### PASSAGE PROVIDED:
** begin **

The 97-pound Labrador retriever crashed through screen doors with alarming regularity. He went berserk during thunderstorms, destroying everything in his path. He stole food off the dinner table, slobbered incessantly, drank from the toilet bowl, and ate bath towels, sponges, socks, used tissues, plastic toys, furniture, speaker covers, paychecks, even an expensive gold necklace.
He was incorrigible. And utterly lovable.
In a funny and poignant memoir, "Marley & Me: Life and Love With the World's Worst Dog," first-time author John Grogan remembers his late pooch as an irrepressible force of nature and as a faithful companion who taught his human masters a thing or two about loyalty and unconditional love.
Released in October, "Marley" has quickly and quite unexpectedly become top dog in the publishing world. With 650,000 copies already in print, the book sits atop two best-seller lists, ahead of offerings from such heavyweights as David McCullough, Frank McCourt and Joan Didion.
No one is more surprised than the author himself.
"I was pretty confident it was going to do pretty well, but I had no idea it was going to jump to the top of the best-seller list," says Grogan, 48, a columnist for The Philadelphia Inquirer.
Marley died two years ago and Grogan and his family have a new dog now, another yellow Lab named Gracie, who bounds into the author's cozy living room and promptly jumps on a visitor, licking furiously.
"Gracie, down!" Grogan commands. "Settle down. She's going to knock your tape recorder off. She's actually the good one — she's so much easier than Marley was. She'll calm down in a couple minutes."
Gracie does eventually settle down — after a barking fit — and Grogan tries gamely to explain the success of his debut book.
"There's millions of people who clearly understand that a pet is a pet ... and yet still find themselves really falling in love with these animals," says Grogan, a slender man with salt-and-pepper hair and beard. "I think I gave voice to that phenomenon."
'Young and wired'
Grogan's story begins in the early 1990s as he and his new bride, Jenny, buy Marley from a backyard breeder. The breeder avoids questions about Marley's father and offers the puppy at a discount — in retrospect, a clear sign of trouble ahead.
The puppy grew quickly, along with his capacity for mischief.
"Marley strolled like a runaway locomotive strolls," Grogan writes. "(He) was young and wired, with the attention span of algae and the volatility of nitroglycerine."
Marley interrupts sex. He wriggles out of a moving car. He wreaks havoc at a snooty restaurant in Boca Raton, Fla. He gets kicked out of obedience school. He shows amazing skill as an escape artist, literally licking his way out of a locked cage.
Grogan writes of a family friend who had foolishly agreed to care for Marley while he and his wife vacationed in Ireland. When the couple returned home three weeks later, the beleaguered sitter had the "faraway gaze of a shell-shocked soldier after a particularly unrelenting battle."
Part of the book's success might stem from the fact that it is more than the sum of its funny anecdotes. The Grogan family lived quite an eventful life in the 13 years that Marley was with them, and the dog figures in several emotionally gripping episodes that provide insight into why his masters chose to put up with him.
When Jenny suffers a miscarriage, Marley stands at quiet attention, tail between his legs, as she buries her face in his furry neck and sobs. When a young neighbor is stabbed at random in the street, Marley makes like a guard dog until police arrive.

** end **

### EXTRACTED INFORMATION:
** begin **

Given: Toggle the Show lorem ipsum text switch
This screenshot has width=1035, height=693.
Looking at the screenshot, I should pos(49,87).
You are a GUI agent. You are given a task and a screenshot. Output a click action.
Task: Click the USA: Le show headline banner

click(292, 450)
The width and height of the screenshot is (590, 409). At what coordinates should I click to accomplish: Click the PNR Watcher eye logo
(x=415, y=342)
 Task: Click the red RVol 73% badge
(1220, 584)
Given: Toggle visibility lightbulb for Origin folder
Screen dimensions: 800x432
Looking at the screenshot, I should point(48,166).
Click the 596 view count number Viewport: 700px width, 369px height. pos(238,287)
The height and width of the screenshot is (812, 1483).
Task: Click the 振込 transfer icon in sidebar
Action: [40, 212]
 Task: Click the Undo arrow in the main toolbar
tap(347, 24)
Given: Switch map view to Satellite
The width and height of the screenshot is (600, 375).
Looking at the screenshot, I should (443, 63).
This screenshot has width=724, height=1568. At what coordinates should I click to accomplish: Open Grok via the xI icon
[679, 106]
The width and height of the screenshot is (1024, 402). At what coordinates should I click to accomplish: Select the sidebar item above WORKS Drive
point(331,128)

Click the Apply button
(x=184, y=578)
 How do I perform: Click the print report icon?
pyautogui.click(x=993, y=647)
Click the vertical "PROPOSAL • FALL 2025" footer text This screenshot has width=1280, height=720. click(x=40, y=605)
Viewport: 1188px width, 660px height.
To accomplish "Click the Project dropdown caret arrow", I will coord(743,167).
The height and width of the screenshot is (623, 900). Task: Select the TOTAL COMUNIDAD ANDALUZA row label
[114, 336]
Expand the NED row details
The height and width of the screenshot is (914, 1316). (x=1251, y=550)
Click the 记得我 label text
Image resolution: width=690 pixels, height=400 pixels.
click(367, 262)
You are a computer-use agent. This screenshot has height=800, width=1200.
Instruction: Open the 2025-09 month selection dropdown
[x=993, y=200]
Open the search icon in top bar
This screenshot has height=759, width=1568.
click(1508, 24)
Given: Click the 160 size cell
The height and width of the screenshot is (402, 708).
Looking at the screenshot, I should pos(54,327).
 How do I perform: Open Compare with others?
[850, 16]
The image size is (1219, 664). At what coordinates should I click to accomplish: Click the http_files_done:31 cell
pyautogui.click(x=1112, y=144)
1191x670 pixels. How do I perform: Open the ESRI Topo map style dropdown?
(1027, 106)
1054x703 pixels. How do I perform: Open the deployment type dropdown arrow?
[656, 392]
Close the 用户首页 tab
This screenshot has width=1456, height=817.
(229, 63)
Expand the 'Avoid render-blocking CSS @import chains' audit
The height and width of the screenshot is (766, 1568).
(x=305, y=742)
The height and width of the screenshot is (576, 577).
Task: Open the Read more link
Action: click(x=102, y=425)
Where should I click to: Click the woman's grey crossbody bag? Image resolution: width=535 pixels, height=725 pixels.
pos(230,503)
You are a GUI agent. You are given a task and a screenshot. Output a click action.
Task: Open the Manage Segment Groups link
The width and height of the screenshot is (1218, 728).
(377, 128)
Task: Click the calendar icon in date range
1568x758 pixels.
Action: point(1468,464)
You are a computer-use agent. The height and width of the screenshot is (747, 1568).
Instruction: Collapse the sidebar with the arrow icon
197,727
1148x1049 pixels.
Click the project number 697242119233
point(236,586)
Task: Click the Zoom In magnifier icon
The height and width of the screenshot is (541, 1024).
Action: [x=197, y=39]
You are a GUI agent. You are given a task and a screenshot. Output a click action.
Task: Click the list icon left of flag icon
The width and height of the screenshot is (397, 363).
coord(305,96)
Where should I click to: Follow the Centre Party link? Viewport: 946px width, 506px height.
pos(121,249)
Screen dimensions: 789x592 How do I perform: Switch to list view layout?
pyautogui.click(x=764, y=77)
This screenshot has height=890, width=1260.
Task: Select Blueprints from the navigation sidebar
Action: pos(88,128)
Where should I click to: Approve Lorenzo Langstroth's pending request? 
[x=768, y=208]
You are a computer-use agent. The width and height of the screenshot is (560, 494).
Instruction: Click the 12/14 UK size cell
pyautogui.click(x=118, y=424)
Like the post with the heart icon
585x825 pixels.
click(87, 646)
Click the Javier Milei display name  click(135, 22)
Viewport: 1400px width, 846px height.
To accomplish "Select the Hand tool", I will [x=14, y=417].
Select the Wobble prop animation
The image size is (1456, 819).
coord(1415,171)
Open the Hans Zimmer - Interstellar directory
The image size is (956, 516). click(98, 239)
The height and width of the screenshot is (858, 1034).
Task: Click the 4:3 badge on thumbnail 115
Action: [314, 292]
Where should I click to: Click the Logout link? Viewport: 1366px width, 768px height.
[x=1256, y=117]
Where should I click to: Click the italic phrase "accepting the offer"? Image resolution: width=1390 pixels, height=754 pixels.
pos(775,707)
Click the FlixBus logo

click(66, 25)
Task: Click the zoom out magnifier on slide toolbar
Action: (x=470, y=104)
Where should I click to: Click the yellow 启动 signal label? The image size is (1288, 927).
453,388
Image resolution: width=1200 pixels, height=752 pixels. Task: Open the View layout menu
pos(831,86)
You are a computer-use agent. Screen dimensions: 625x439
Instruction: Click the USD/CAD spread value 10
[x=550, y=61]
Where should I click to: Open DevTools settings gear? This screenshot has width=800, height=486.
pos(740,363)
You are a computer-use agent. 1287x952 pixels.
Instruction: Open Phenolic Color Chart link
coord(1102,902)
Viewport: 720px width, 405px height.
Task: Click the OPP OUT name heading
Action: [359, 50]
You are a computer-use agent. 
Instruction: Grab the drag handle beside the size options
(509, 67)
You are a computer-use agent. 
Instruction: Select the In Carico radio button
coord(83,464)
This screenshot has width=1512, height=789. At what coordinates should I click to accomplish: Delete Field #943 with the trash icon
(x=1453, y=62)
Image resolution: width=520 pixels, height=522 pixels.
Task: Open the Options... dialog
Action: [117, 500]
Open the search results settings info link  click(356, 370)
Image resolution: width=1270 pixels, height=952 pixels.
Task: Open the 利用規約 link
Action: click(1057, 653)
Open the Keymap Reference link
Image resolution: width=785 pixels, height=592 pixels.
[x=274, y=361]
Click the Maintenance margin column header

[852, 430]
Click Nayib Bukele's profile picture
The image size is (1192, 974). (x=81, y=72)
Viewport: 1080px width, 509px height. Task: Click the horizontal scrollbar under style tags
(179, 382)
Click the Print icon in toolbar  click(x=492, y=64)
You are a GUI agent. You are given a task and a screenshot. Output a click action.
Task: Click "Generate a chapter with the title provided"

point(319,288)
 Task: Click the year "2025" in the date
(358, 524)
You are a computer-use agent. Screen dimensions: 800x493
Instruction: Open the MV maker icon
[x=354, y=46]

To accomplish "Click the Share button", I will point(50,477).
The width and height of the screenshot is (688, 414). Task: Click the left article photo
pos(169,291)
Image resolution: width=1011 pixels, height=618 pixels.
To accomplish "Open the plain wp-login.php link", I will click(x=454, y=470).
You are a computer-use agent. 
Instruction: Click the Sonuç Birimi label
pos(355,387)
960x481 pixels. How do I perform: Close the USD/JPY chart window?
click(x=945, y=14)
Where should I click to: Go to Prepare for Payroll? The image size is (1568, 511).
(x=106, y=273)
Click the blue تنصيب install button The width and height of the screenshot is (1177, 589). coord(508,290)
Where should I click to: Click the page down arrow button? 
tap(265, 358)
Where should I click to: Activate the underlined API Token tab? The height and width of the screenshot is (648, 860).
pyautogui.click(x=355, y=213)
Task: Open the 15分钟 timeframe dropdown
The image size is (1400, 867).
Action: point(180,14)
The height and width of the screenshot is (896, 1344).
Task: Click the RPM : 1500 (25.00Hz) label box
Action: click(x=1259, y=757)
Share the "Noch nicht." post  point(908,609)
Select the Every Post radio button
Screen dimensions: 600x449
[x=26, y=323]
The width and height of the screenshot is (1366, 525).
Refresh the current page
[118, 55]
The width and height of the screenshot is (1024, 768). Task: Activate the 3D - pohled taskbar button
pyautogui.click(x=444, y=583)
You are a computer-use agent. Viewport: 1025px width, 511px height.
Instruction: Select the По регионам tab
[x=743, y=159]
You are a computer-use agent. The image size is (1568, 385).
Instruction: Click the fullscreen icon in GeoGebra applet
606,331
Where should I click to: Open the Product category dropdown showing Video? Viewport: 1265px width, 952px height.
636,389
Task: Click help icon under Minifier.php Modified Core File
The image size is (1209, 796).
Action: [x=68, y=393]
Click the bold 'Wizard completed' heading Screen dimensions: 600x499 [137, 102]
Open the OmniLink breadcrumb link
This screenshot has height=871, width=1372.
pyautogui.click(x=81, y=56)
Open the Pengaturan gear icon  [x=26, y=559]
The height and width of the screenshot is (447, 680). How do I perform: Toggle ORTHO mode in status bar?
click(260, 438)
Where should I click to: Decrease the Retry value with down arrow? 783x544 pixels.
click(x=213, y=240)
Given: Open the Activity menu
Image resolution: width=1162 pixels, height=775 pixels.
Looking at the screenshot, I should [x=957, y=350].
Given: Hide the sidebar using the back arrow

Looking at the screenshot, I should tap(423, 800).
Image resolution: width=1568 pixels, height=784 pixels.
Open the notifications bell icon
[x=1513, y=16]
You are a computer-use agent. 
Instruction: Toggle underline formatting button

** end **

### GOAL OF THE EXERCISE:
Print the stretch of the Marley & Me review from "Marley interrupts sex." through "up with him.", word for word. The records play no part in what comes next.

### THE SOLUTION:
Marley interrupts sex. He wriggles out of a moving car. He wreaks havoc at a snooty restaurant in Boca Raton, Fla. He gets kicked out of obedience school. He shows amazing skill as an escape artist, literally licking his way out of a locked cage.
Grogan writes of a family friend who had foolishly agreed to care for Marley while he and his wife vacationed in Ireland. When the couple returned home three weeks later, the beleaguered sitter had the "faraway gaze of a shell-shocked soldier after a particularly unrelenting battle."
Part of the book's success might stem from the fact that it is more than the sum of its funny anecdotes. The Grogan family lived quite an eventful life in the 13 years that Marley was with them, and the dog figures in several emotionally gripping episodes that provide insight into why his masters chose to put up with him.